* EXERCISE *
Retrieve each line that contains the word "will" from the entries below.

* EXTRACTED INFORMATION *
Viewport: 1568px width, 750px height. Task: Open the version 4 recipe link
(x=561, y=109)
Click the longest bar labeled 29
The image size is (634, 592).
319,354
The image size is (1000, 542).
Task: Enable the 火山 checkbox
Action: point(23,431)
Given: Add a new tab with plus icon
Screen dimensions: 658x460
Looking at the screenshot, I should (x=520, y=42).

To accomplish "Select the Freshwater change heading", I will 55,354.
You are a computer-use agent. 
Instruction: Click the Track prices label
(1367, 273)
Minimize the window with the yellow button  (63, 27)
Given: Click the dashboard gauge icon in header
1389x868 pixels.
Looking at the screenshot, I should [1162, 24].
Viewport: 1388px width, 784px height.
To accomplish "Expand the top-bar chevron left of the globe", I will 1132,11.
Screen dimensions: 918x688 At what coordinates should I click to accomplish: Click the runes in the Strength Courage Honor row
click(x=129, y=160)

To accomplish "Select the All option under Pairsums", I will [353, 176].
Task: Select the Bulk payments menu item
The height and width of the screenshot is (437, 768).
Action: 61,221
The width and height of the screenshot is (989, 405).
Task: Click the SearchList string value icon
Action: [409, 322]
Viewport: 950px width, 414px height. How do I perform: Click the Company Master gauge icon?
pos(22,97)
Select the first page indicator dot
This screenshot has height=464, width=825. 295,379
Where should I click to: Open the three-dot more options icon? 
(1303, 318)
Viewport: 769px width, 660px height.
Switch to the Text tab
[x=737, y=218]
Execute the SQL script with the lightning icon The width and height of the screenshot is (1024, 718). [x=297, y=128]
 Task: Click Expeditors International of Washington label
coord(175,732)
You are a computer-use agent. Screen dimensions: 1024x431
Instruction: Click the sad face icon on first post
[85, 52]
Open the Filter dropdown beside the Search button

* YOUR RESPONSE *
To accomplish "Select the Freshwater change heading", I will 55,354.
To accomplish "Expand the top-bar chevron left of the globe", I will 1132,11.
To accomplish "Select the All option under Pairsums", I will [353, 176].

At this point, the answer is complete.